When Robert Benson became the new proprietor of “COLE’S and the GREENLAND COFFEE-HOUSE, in Ball Court, Cornhill,” in London, he placed advertisements in newspapers in South Carolina.  Having formerly worked as a waiter at the Carolina Coffee House, he likely hoped that some merchants who had conducted business there would remember him fondly enough to visit his new establishment when they next traveled to London as well as entrust him to receive “Bills, Letters, and Messages” directed to local associates.  He opened his first advertisement with a headline introducing himself as “BOB, WAITER from the CAROLINA,” but concluded it more formally as his prospective customers’ “obedient humble Servant, ROBERT BENSON.”  In a subsequent advertisement, he dispensed with giving his full name, opting instead to solely use the more familiar “BOB, WAITER from the CAROLINA and PENNSYLVANIA COFFEE-HOUSE, in Birchin Lane.”

South-Carolina Gazette and Country Journal (August 18, 1772).

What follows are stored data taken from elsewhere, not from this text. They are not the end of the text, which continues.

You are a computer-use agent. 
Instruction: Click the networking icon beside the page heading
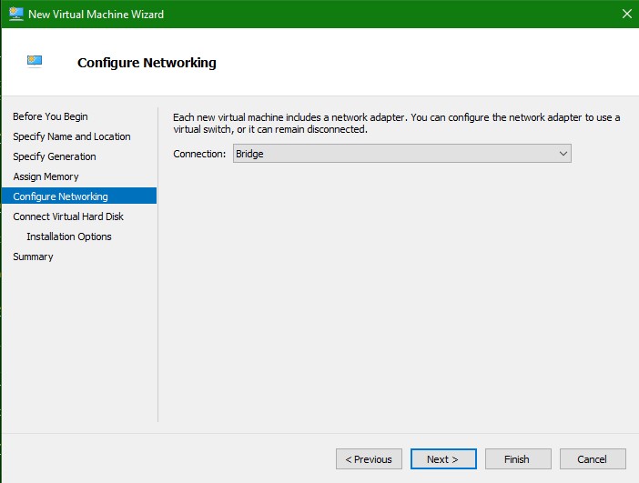coord(35,62)
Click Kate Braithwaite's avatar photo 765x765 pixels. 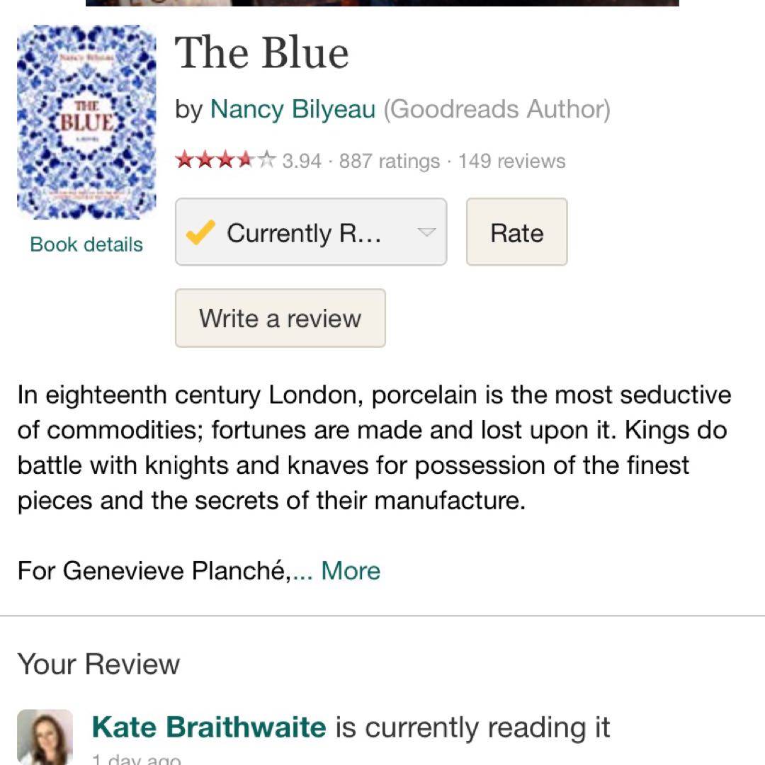click(45, 737)
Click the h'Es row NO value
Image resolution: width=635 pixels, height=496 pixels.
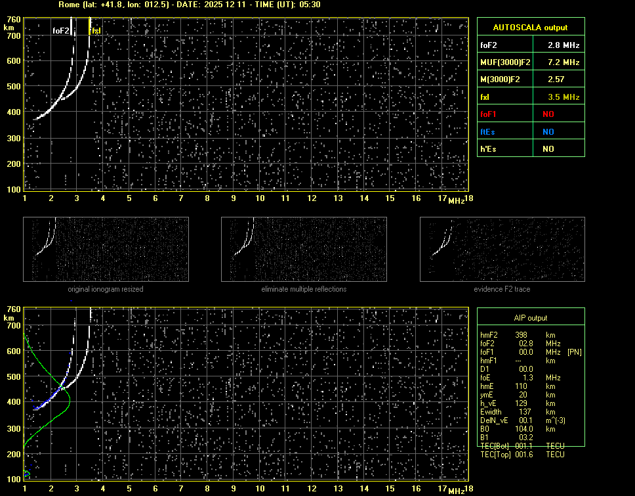tap(548, 149)
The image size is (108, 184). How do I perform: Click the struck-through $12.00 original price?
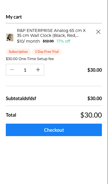[x=48, y=41]
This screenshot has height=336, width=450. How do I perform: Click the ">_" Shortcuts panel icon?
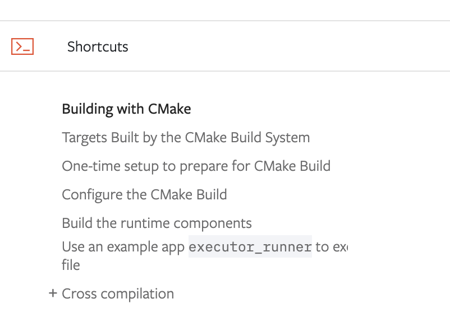click(x=22, y=46)
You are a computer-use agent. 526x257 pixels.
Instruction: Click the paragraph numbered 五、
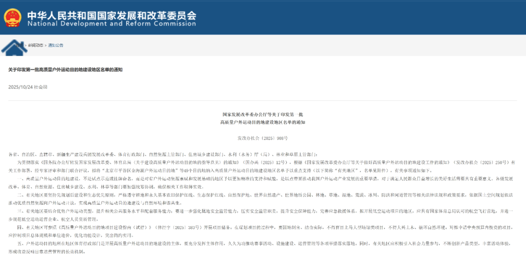(263, 247)
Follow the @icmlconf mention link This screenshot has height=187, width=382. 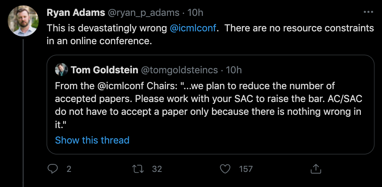[193, 28]
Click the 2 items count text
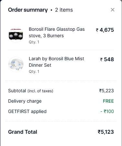This screenshot has height=146, width=122. 64,10
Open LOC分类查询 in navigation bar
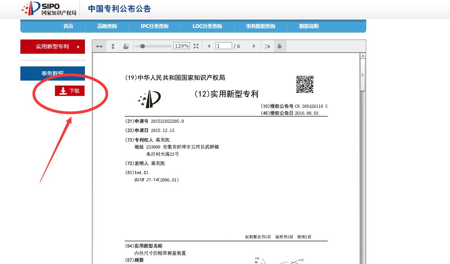Screen dimensions: 450x264 click(x=207, y=26)
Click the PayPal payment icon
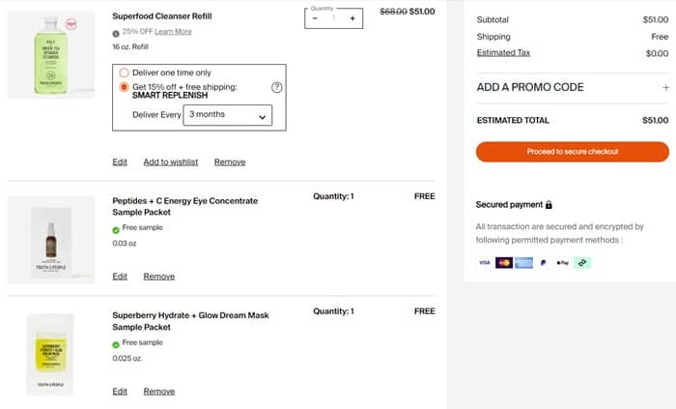The height and width of the screenshot is (409, 676). pos(544,262)
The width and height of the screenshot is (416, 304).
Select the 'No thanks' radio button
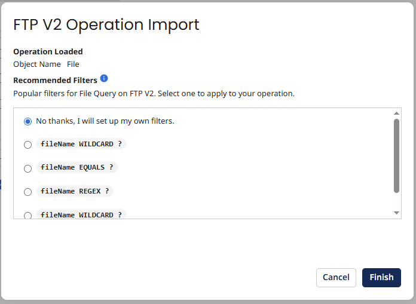[27, 121]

Benson made other changes when he published a second advertisement in newspapers in Charleston.  In particular, he declared that “for the Accommodation of American Gentlemen, the South-Carolina, Georgia, and Pennsylvania News-Papers, will be regularly taken in.”  Those newspapers featured a significant amount of news from Europe, especially London, that would have been more quickly and more readily available to visitors to the city, but they also carried digests of news from throughout the colonies, varying amounts of local news, prices current for a variety of commodities in Charleston, Savannah, and Philadelphia, and shipping news from the customs houses in those busy ports.  In addition, readers could glean a fair amount of news (and gossip) from reading the advertisements, including legal notices and advertisements intended to promote commerce and consumption (and notices cutting off credit for disobedient wives who “ran away” from their husbands).  Benson considered supplying American newspapers one of the services for his customers that demonstrated he “will exert his utmost Endeavours to merit their Favours.”  He also declared that he “has fitted up” his establishment “very elegantly.”  In addition to the newspapers, American merchants and other travelers would feel at home at Cole’s and the Greenland Coffee House because Benson “makes American Punch in Perfection.”  Even as colonial merchants took part in London’s cosmopolitan culture, Benson suspected they would welcome a taste of home.  He listed the “American Punch” last in his advertisement, one of several amenities that he hoped would make his coffeehouse an attractive destination.  His competitors relied on reputation and word of mouth to attract customers from Charleston and other towns in the colonies.  Benson, the affable “BOB,” on the other hand, believed that directly marketing his new venture in the colonies would contribute to its success.  He attempted to leverage his reputation while also promoting the amenities that made his coffeehouse a rival to any others in London.